### THE PROBLEM
Find every line in the data that contains the word "computer". Return each of those lines.

[Entries taken from a collection]
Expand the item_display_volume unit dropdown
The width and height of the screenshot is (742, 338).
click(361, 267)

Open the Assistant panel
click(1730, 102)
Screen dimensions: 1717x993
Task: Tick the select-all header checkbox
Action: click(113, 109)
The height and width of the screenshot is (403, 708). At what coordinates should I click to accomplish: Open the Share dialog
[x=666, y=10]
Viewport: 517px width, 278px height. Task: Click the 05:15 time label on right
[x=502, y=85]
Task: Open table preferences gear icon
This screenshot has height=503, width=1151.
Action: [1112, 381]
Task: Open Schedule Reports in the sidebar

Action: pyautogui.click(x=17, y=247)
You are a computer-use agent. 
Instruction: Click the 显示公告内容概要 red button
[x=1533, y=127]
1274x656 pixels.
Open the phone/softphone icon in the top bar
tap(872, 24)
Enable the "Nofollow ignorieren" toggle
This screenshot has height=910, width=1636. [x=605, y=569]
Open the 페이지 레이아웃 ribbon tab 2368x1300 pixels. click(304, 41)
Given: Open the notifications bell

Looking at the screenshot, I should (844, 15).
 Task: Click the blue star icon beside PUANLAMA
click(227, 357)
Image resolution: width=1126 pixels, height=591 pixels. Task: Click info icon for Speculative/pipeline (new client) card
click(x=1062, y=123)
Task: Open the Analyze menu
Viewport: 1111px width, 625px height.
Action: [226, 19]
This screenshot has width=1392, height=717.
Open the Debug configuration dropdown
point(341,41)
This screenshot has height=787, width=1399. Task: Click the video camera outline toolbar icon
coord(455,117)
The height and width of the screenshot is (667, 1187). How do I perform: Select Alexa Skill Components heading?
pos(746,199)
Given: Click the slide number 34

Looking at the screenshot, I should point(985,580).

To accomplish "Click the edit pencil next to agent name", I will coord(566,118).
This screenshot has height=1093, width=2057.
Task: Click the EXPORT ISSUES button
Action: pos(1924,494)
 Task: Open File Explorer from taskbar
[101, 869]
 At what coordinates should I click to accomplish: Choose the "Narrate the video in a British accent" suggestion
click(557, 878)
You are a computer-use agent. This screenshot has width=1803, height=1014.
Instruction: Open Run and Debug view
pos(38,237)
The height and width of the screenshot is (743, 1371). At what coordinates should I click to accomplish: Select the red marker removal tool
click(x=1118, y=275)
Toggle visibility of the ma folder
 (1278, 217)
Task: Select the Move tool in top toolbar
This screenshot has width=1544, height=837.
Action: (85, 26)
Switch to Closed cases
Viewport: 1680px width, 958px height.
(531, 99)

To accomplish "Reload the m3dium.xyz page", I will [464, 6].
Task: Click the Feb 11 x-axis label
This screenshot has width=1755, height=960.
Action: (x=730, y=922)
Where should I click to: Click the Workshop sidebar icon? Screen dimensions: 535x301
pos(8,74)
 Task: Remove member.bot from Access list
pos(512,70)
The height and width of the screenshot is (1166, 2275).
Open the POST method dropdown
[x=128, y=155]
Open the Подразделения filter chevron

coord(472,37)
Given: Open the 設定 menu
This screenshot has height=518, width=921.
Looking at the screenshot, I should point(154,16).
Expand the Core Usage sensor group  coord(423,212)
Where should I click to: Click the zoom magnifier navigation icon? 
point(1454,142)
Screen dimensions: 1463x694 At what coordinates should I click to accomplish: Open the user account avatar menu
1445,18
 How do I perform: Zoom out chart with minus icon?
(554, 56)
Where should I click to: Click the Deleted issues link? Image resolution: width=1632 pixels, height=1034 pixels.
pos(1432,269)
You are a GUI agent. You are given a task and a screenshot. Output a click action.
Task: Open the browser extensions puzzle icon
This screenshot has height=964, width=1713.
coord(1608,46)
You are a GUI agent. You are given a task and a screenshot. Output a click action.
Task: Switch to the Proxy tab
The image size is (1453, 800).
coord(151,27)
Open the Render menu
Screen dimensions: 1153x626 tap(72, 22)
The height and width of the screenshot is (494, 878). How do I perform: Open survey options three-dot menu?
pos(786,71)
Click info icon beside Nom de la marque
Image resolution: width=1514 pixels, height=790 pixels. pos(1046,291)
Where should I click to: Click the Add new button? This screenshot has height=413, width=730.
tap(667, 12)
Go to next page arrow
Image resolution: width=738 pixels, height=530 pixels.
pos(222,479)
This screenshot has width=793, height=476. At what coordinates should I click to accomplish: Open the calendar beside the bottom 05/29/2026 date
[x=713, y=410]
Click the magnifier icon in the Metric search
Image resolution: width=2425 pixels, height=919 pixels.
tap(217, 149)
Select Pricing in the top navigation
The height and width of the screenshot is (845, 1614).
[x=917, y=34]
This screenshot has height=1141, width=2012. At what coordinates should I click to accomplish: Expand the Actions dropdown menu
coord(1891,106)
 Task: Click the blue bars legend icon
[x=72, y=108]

### ANSWER AREA
You are a computer-use agent. 
You are a computer-use agent. This screenshot has width=1803, height=1014.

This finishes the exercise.